Source excerpt ▸

== == ==

Answer: XOR(a,b) = a.!b + !a.b. Remember that ! has the highest precedence and then . followed by +.

Complement of XOR(a,b) = 1(a.!b + !a.b) call it (Expression 1)

Dual of XOR(a,b) = (a + !b) . (!a + b) call it (Expression 2)

We need to show that Expresions 1 and 2 are equal to each other.

Let's expand Expr. 1

Expr. 1 = !(a.!b) . !(!a.b) (use De Morgan's Law) = (!a + b) . (a + !b) (use De Morgan's one more time) = (a + !b) . (!a + b) (from commutativity of AND) = Expr. 2

**Q54:**
Using Boolean Algebra show that
abd+a'bc'd+ab'cd = d(b(a+c')+ac).

Answer:

(1) abd+a'bc'd+ab'cd = (ab +a'bc' +ab'c)d = d(ab +a'bc' +ab'c) (2) ab +a'bc' +ab'c = ab +ab'c +a'bc' = a(b +b'c) +a'bc' (3) b +b'c = b.1 +b'c = b(1+c) +b'c = b +bc +b'c = b +(b+b')c = b +1.c = b +c plug (3) in (2) and (2) becomes a(b+c) +a'bc' (2) a(b+c) +a'bc' = ab +ac +a'bc' = ab +a'bc' +ac = b(a+a'c') +ac = b(a+c') +ac plug (2) in (1) and (1) becomes d(b(a+c') +ac) which is the same as the right hand in the question.

**Q55:**
Give me a Boolean expression of inputs for the
output of the circuit in Figure "Muxes" below. (In the worst case, you
can construct truth table of the circuit and then write SOP or POS
from it and minimize it.)

Answer: The mux on the left hand serves as an AND and the mux on the rigght serves as OR. So the answer is z = y + ab.

**Q56:**
Simplify the Boolean expression (y+x).(x+y'+y'x).

== == ==

Available records ▸
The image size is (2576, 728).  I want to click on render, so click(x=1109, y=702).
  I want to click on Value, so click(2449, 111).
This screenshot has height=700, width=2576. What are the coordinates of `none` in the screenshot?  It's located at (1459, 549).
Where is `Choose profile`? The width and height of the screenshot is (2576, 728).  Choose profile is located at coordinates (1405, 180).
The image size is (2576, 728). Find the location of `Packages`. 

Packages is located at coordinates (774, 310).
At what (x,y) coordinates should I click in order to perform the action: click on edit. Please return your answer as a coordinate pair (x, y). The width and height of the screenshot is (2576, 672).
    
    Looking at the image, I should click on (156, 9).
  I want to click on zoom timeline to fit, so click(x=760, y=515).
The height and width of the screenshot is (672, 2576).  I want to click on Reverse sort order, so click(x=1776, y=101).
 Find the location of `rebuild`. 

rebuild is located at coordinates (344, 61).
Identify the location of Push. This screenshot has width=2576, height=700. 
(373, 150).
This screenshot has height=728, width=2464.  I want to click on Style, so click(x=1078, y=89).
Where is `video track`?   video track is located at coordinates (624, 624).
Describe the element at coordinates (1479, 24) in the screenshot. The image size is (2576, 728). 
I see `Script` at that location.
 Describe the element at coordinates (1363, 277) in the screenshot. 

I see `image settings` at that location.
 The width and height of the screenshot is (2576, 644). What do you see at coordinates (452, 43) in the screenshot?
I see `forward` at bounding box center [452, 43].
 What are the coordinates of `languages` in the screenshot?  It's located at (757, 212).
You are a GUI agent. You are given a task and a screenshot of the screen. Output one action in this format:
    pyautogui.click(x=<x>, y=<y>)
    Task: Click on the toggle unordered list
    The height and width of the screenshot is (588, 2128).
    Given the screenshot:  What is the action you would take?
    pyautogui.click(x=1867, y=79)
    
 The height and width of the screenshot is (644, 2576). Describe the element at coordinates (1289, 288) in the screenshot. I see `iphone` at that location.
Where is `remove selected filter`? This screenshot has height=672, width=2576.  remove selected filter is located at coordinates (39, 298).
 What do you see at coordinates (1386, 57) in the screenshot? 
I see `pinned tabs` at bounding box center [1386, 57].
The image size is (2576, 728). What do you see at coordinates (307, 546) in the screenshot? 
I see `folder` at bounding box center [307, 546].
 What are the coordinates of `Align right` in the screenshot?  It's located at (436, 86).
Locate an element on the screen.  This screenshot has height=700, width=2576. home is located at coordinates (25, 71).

== == ==

Complete the following ▸
A) Using the Boolean algebra text, decide whether each statement agrees with it. Answer yes or no for each, and back it up with the deciding words from the text, quoted exactly.
(i) The ! operator has the highest precedence.
(ii) In Q55, the mux on the left acts as an OR.
(iii) The answer given for Q55 is z = y + ab.
B) Quote the rows exactly, starting from the line that contains "What do you see at coordinates (1386, 57)" and running through the end of the rows, with both ends included.
The rows have no connection to the Boolean algebra text.

Response list ▸
A)
(i) Yes: "Remember that ! has the highest precedence"
(ii) No: "The mux on the left hand serves as an AND"
(iii) Yes: "So the answer is z = y + ab."

B)
 What do you see at coordinates (1386, 57) in the screenshot? 
I see `pinned tabs` at bounding box center [1386, 57].
The image size is (2576, 728). What do you see at coordinates (307, 546) in the screenshot? 
I see `folder` at bounding box center [307, 546].
 What are the coordinates of `Align right` in the screenshot?  It's located at (436, 86).
Locate an element on the screen.  This screenshot has height=700, width=2576. home is located at coordinates (25, 71).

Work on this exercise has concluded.